[Opening Entries provided section]

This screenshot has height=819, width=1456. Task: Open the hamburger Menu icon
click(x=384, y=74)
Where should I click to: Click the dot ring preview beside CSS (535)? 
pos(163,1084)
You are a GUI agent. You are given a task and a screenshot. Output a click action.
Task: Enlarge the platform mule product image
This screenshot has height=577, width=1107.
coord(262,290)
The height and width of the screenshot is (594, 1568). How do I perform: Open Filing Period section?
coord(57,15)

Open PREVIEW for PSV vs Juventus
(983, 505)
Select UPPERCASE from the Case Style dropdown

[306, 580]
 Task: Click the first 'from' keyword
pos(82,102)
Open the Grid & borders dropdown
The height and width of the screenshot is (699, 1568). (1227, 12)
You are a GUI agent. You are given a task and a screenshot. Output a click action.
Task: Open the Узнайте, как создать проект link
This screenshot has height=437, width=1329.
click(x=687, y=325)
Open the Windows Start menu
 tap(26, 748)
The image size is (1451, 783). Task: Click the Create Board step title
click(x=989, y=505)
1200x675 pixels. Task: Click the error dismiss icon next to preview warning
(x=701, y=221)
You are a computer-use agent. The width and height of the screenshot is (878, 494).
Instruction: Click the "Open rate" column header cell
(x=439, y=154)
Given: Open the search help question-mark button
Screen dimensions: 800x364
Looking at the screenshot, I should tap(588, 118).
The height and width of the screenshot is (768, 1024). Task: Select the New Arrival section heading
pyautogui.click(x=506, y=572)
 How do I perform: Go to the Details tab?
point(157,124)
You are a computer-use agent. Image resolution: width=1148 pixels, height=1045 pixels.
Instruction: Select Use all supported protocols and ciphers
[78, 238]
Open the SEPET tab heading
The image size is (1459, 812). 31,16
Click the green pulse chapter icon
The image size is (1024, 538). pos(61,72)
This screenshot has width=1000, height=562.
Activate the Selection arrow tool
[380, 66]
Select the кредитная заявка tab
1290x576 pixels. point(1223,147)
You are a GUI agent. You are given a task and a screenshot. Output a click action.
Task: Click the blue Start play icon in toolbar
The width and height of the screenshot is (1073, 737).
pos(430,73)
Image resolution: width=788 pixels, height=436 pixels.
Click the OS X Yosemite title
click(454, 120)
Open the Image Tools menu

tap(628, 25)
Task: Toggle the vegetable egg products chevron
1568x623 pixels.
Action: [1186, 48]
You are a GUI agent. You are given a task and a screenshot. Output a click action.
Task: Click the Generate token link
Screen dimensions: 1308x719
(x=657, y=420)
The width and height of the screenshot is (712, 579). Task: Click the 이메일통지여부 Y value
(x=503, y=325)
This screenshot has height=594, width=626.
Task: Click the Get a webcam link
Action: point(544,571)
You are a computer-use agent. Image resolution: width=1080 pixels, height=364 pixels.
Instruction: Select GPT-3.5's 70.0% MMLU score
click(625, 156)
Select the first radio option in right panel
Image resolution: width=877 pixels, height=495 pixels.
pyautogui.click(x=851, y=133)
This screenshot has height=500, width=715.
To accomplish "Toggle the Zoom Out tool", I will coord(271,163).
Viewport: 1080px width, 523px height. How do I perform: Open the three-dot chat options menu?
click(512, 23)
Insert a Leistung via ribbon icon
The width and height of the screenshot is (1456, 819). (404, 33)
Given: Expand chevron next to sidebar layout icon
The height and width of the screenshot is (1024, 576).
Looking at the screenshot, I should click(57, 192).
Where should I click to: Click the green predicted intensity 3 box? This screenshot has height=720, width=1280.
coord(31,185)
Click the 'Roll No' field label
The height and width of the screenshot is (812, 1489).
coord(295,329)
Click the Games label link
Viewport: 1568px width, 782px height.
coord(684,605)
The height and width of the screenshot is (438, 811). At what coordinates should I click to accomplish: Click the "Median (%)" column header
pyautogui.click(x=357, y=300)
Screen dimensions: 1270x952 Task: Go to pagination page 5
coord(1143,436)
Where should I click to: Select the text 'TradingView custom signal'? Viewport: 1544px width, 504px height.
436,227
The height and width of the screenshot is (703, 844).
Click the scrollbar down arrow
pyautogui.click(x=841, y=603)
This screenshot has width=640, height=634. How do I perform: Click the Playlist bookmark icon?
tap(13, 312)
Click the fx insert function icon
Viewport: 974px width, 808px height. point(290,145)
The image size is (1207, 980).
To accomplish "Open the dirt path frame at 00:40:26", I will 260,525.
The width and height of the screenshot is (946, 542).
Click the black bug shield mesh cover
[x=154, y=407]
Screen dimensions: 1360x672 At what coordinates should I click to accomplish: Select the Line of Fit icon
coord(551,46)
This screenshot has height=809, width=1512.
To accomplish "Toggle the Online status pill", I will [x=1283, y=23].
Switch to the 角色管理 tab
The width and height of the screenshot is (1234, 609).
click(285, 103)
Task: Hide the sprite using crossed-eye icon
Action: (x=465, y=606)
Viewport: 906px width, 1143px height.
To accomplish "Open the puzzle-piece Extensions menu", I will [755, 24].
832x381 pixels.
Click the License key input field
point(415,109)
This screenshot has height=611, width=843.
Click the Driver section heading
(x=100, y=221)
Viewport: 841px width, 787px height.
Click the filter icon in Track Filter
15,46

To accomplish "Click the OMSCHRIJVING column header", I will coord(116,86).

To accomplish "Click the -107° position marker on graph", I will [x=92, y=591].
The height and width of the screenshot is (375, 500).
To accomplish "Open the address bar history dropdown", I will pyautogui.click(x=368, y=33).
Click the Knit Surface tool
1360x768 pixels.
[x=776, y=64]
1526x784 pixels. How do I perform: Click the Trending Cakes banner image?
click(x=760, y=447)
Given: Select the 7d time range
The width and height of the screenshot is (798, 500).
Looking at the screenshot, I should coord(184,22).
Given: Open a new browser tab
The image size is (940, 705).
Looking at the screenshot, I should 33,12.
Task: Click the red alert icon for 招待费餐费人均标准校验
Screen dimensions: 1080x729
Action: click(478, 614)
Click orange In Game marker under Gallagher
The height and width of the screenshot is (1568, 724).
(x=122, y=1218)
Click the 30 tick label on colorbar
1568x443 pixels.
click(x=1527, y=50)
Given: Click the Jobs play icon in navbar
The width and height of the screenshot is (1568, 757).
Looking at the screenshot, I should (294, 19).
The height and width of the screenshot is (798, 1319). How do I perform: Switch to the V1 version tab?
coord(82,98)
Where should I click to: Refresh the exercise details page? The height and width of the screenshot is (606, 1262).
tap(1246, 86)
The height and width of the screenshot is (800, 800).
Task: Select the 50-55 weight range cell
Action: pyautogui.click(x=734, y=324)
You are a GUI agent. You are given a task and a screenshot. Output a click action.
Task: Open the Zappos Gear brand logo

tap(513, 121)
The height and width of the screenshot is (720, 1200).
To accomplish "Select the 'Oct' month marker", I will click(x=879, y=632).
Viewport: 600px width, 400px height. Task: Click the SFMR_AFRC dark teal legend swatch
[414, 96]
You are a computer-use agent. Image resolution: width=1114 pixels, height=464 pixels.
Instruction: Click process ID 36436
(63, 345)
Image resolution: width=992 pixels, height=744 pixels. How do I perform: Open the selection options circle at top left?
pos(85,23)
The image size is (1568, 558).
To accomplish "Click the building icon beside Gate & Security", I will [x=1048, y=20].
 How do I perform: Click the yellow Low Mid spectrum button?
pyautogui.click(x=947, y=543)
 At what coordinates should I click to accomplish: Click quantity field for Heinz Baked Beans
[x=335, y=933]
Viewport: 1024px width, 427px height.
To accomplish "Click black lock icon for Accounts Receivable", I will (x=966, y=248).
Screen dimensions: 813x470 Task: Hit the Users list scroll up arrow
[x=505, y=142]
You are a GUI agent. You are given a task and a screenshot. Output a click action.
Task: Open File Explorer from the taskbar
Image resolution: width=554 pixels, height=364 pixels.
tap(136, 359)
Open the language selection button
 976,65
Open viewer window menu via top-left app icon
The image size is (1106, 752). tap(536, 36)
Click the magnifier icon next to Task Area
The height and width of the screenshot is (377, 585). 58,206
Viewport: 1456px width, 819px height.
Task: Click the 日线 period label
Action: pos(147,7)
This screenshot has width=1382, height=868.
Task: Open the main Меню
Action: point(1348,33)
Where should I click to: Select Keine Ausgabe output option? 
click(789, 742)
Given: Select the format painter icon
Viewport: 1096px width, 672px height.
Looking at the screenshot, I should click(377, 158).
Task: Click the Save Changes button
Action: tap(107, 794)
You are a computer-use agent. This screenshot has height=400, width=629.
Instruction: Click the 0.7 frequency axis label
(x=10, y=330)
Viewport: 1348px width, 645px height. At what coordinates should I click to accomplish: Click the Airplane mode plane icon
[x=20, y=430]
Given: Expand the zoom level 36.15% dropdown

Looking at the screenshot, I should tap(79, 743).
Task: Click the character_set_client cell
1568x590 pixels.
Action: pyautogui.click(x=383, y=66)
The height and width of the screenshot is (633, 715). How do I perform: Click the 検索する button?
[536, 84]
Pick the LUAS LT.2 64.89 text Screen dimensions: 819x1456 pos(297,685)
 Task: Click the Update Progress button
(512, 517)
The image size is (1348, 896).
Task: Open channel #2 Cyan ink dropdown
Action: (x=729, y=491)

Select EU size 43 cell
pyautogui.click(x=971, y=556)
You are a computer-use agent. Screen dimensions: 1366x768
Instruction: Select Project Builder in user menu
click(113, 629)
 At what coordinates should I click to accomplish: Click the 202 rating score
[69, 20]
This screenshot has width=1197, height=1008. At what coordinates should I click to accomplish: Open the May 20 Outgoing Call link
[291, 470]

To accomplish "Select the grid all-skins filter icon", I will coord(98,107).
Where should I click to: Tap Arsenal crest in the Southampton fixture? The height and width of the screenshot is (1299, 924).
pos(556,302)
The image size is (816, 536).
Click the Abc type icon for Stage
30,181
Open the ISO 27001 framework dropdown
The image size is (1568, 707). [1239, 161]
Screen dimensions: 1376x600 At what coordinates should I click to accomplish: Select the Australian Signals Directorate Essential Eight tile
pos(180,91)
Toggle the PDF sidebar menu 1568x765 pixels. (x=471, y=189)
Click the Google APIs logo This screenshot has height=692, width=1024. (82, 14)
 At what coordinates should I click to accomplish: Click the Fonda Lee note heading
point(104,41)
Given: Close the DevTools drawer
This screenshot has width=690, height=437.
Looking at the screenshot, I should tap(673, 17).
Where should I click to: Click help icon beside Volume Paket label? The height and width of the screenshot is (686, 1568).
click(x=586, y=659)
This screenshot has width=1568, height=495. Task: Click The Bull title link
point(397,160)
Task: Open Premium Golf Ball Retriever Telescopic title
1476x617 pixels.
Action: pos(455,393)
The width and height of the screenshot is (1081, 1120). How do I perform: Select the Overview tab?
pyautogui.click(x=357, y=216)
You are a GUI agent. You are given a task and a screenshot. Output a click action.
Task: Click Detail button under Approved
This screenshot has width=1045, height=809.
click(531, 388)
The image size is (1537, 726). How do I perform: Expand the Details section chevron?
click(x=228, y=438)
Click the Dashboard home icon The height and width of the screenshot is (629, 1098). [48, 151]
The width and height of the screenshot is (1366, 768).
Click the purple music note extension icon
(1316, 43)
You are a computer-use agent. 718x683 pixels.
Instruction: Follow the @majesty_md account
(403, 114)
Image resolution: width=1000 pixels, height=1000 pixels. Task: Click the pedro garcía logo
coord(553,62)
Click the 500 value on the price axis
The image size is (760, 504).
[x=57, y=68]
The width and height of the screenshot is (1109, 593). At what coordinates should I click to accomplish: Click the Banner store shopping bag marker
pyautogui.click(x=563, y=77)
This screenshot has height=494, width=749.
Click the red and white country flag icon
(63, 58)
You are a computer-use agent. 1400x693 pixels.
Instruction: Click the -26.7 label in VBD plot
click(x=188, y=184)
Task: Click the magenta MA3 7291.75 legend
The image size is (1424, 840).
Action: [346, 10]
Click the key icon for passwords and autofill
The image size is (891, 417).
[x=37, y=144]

[Closing Entries provided section]

*Exercise instructions:*
Above are the records; copy each line from them that includes the string "under".

*Answer to this task:*
Click orange In Game marker under Gallagher
Task: Click Detail button under Approved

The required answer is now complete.